Napoleon at Waterloo is a board wargame published by Simulations Publications, Inc. (SPI) in 1971 that simulates the Battle of Waterloo. The game, which features simple rules, was designed as an introduction to board wargaming, and was given as a gift with each subscription to SPI's Strategy & Tactics magazine.

==Description==
Napoleon at Waterloo is a two-player grand tactical board wargame in which one player takes the role of Napoleon controlling the French forces, and the other player takes the role of the Duke of Wellington controlling the Anglo-Allied forces. The game comes with a single scenario based on the historical battle.

===Components===
The free game sent to new subscribers of Strategy & Tactics consisted of:
- 17" x 23" paper hex grid map
- 80 die-cut counters
- map-folded rulesheet
- SPI Letter of Introduction and Examples of Play
For sale in stores, SPI packaged the game in a "flatpack" box with cover art and an integral tray.

===Gameplay===
The game uses a simple "I Go, You Go" system of alternating player turns:
- The French player moves all units desired, and engages in combat.
- The second player then has the same opportunity.
This completes one game turn, which represents 1 hour of game time. In addition:
- Stacking of units is prohibited.
- There are no supply rules.
- Zones of control are both "rigid" and "sticky": a unit moving adjacent to an enemy unit must stop there. Combat is mandatory, and units thus engaged cannot move away from each other except as a result of combat.

===Victory conditions===
The French win by demoralizing their enemies and moving at least 7 units off the north side of the map. The Allies win by inflicting 40 points of damage on the French without taking 40 points of damage themselves.

==Publication history==
In 1969, game designer Jim Dunnigan formed Poultron Press to take over the failing wargaming magazine Strategy & Tactics. The small company also released a series of cheaply made "test" board wargames to see if there was a market for them. The results were promising, and Dunnigan changed the name of the company to Simulations Publications Inc. (SPI) and began to market professionally printed games. One of the first, designed by Dunnigan and published in 1971, was Napoleon at Waterloo, a small and simple game with a two-tone brown and tan map designed by Redmond A. Simonsen. It was meant to introduce new players to the wargame hobby. In addition to being sold in stores, a free copy of Napoleon at Waterloo was mailed to new subscribers of Strategy & Tactics. In addition, non-subscribers could get a free copy of the game simply by writing to SPI.

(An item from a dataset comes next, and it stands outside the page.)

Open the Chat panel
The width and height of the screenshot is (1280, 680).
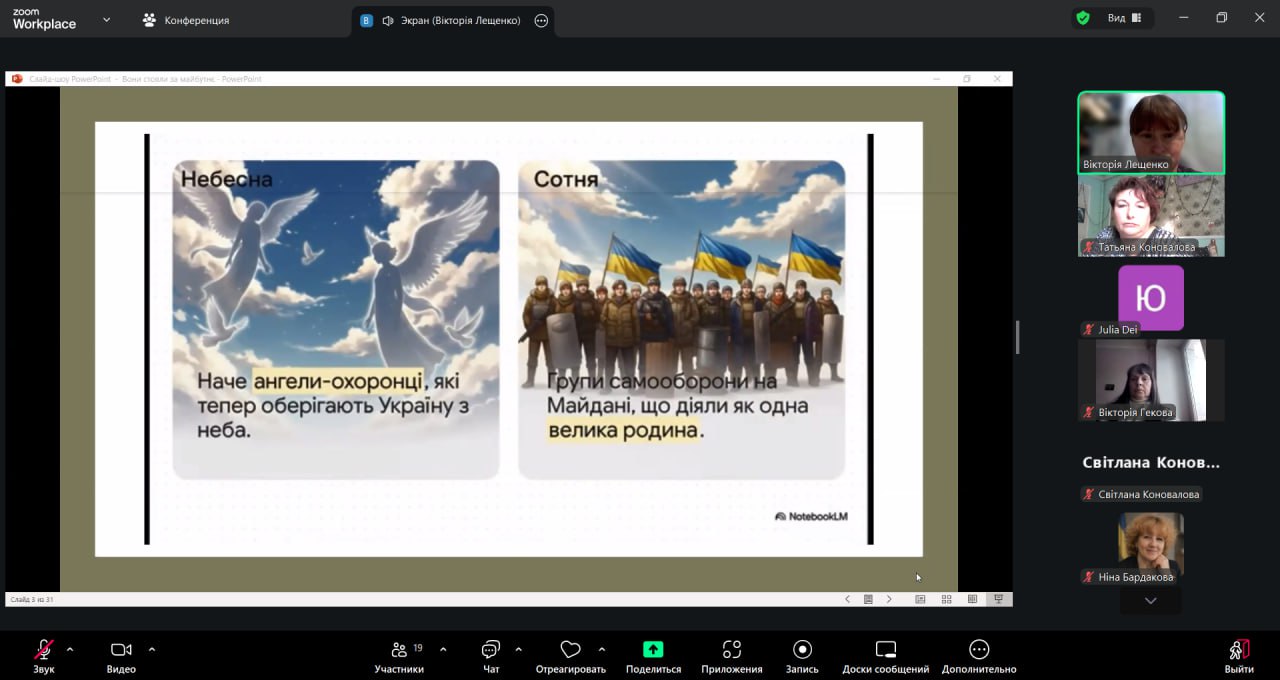coord(491,650)
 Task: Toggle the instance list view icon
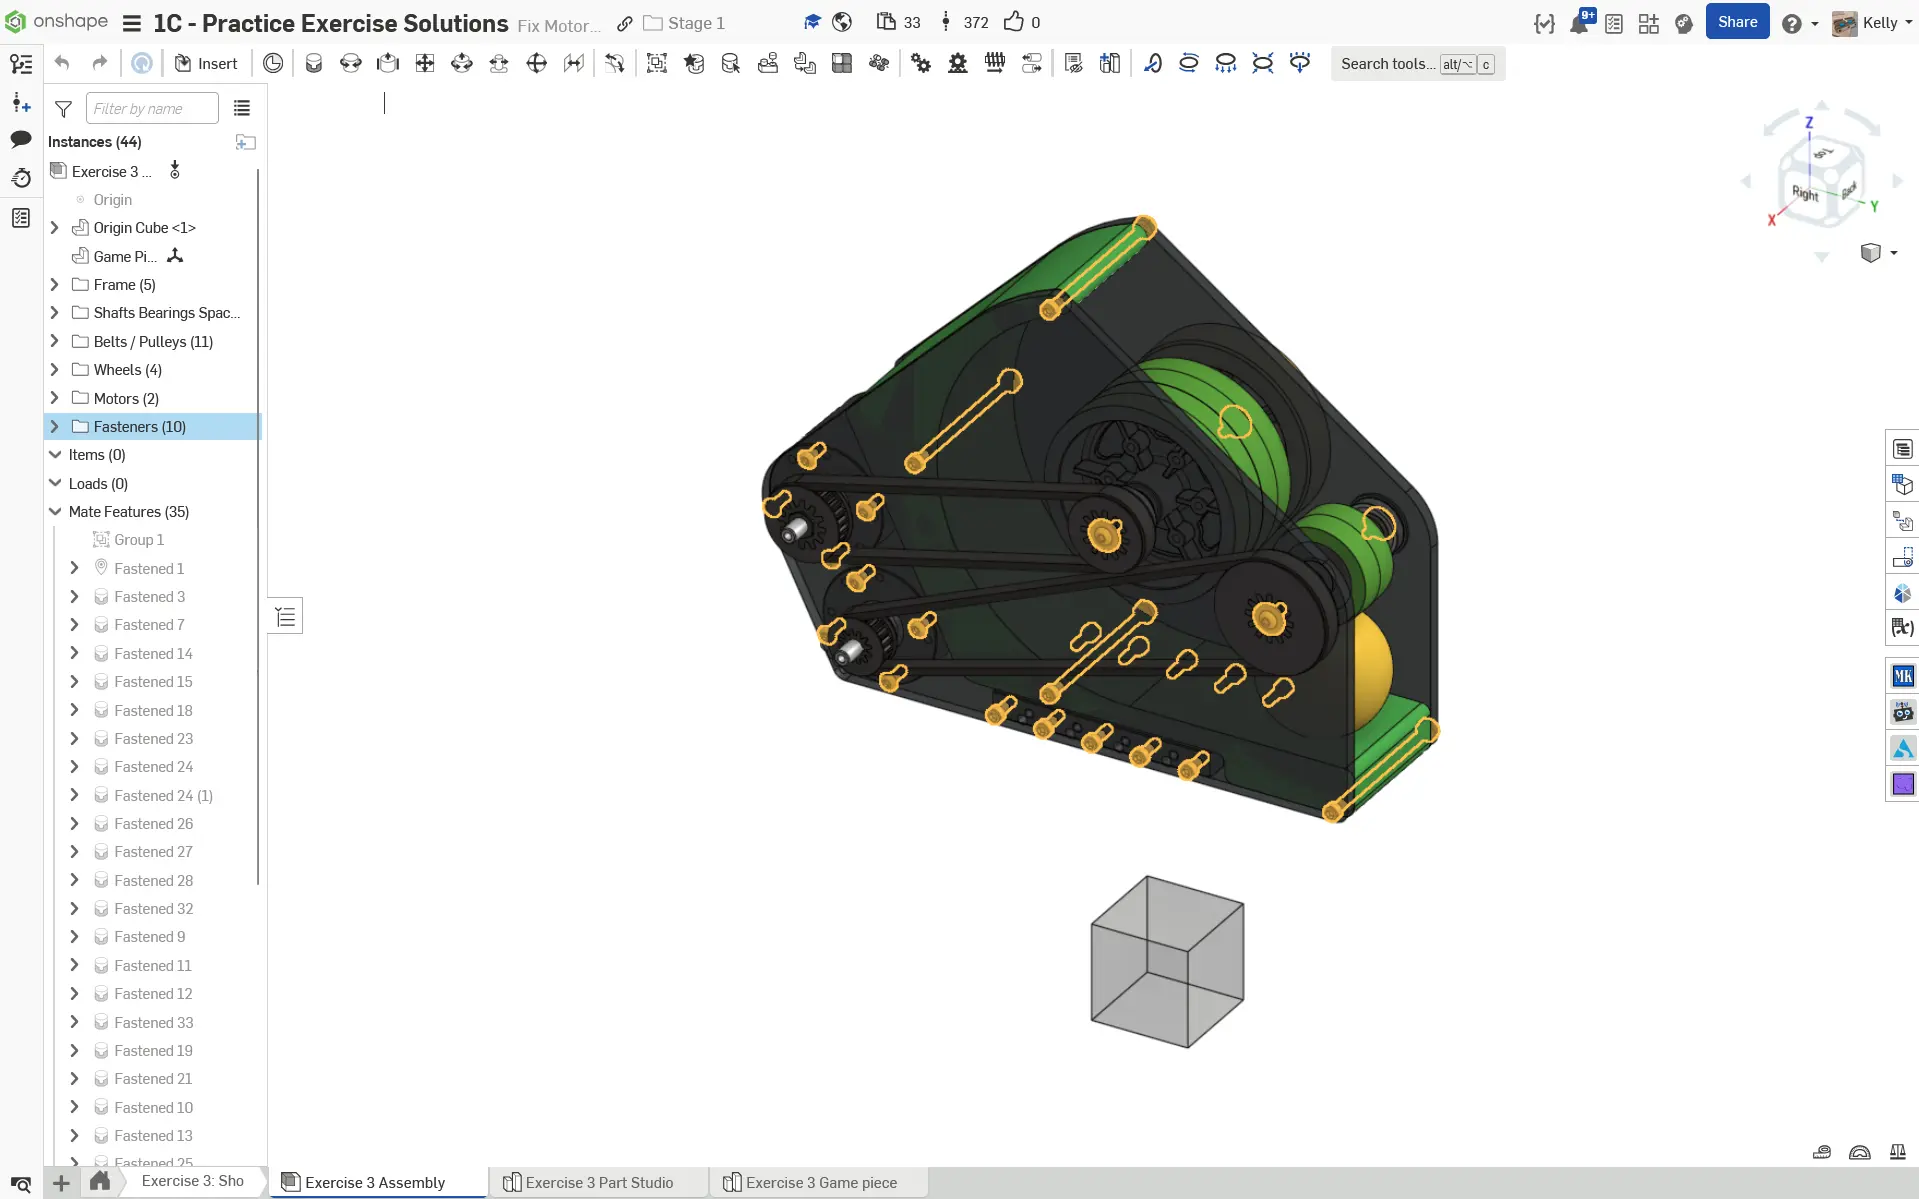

The game proved popular, and SPI immediately released the Napoleon at Waterloo Advanced Game Expansion Kit, which included an expanded set of counters, extra rules and more scenarios.

The game was popular because of its simple game mechanics, and these were subsequently used in many smaller SPI games including The Battle of Borodino (1972), Austerlitz (1973), Blue & Gray (1975), Napoleon at War (1975), Blue and Gray II (1975), Sixth Fleet (1975), Battle for Germany (1975), Napoleon's Last Battles (1976), and Road to Richmond (1977).

In 1979, SPI re-released Napoleon at Waterloo, now subtitled ""SPI Introduction to Wargaming", with an updated four-color map. The game also included the expanded rules set, counters and scenarios from the Advanced Game Expansion Kit.

After the demise of SPI, Hobby Japan obtained the rights to the game and published a Japanese language edition in 1985. In the 21st century, Decision Games acquired the rights and published a revised second edition in 2014.

==Reception==
In Issue 2 of the UK magazine Games & Puzzles, (July 1972), game designer Don Turnbull called it "A fine introductory game [...] Perhaps the best game for beginners — and cheap too!" Several issues later, Turnbull added, "this is perhaps the best 'simple' game of all, with 'clean' play mechanics, a small number of units, straightforward rules and interesting play." In the same issue, Turnbull also commented on the more complex Expansion Kit, saying that "many experienced players prefer the simpler version — for 'cleanliness' of mechanics sake."

In a 1976 poll conducted by SPI to determine the most popular board wargames in North America, Napoleon at Waterloo was rated 136th out of 202 games.

In Issue 3 of the UK wargaming magazine Phoenix, Rob Gibson accused the game of "lack of realism (does not play like the real battle)." Gibson made four suggestions for rule changes that he felt would improve the game's historicity.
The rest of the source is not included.